ここは私が片付けておくから行きなさい。」

「どこにだよ。」

「静江。」

幽は髪をかきあげた。

「はい。」

「!?」

どこからか女が出て来て、幽の前で片膝をついた。

「修行よ。

その男が覚醒するまでご飯抜き。」

「はい。」

「後はここの片付けをお願い。」

「はい。」

「それじゃあ。

頑張ってね、大山くん。」

「いや、お前何もしないのかよ。」

「指示はしたわ。」

「そうですか。」

「だから後はあなた次第。

楽しみに待ってるわ。」

「そうですか。」

「また、明日ね。」

「ああ。」

軽く手を振りながら幽はその場を後にした。


取り残された。

俺と静江という女の人。

「貴様、名前は。」

現実で貴様なんて言う奴初めて見た。

「大山 友慈。」

「…」

こいつも無視するタイプなのか?

「行くぞ。」

「どこに?」

「黙ってついて来い。」

やはり、あの女の周りにはまともな人間はいないのか?本人含め。

「ちょっと待ってくれ。」

家を出る前に女性の遺体にお辞儀した。

「無駄な時間だ。

早くしろ。」

「悪いな。ただの俺の自己満足だよ。」


そのままついて行くと人気のない河原についた。

剣は正義の家のタオルで包んで持って来た。

「さあ、あの岩を切れ。
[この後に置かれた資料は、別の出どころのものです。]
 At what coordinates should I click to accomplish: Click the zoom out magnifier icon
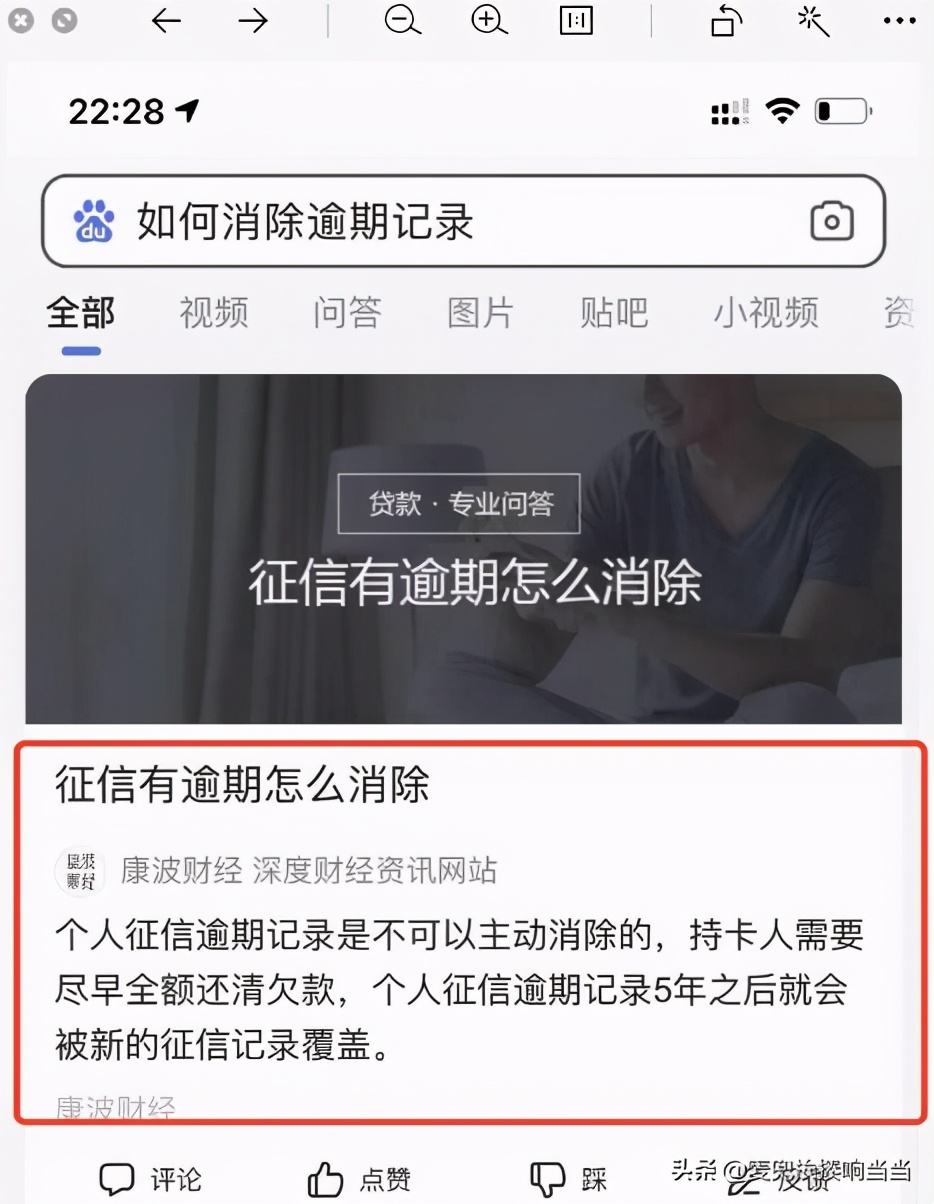(401, 21)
」

子供2人分くらいはありそうな岩。

色々考えながらとりあえず剣を構えた。

なんとか切れるか?

振り上げて、まっすぐに振り下ろした。

なんの感触もない。

「やる気あるのか?」

「いや、待て、何かおかしい。」

もう一度剣を振る。

やはり感触がない。

「???」

どうやら剣は岩には当たっていない様だ。

距離的に外す訳もなく、

岩がホログラムという訳もなく、

剣が岩と干渉していない。

何度振っても同じだ。

「早くしてくれ。

それが終わるまで私も貴様もご飯が食えん。」

「分かってるっての!」

それでも岩をすり抜ける。

幽のお付きの月上(つきがみ) 静江(しずえ)ちゃんです。

友慈くんとも因縁がある様で。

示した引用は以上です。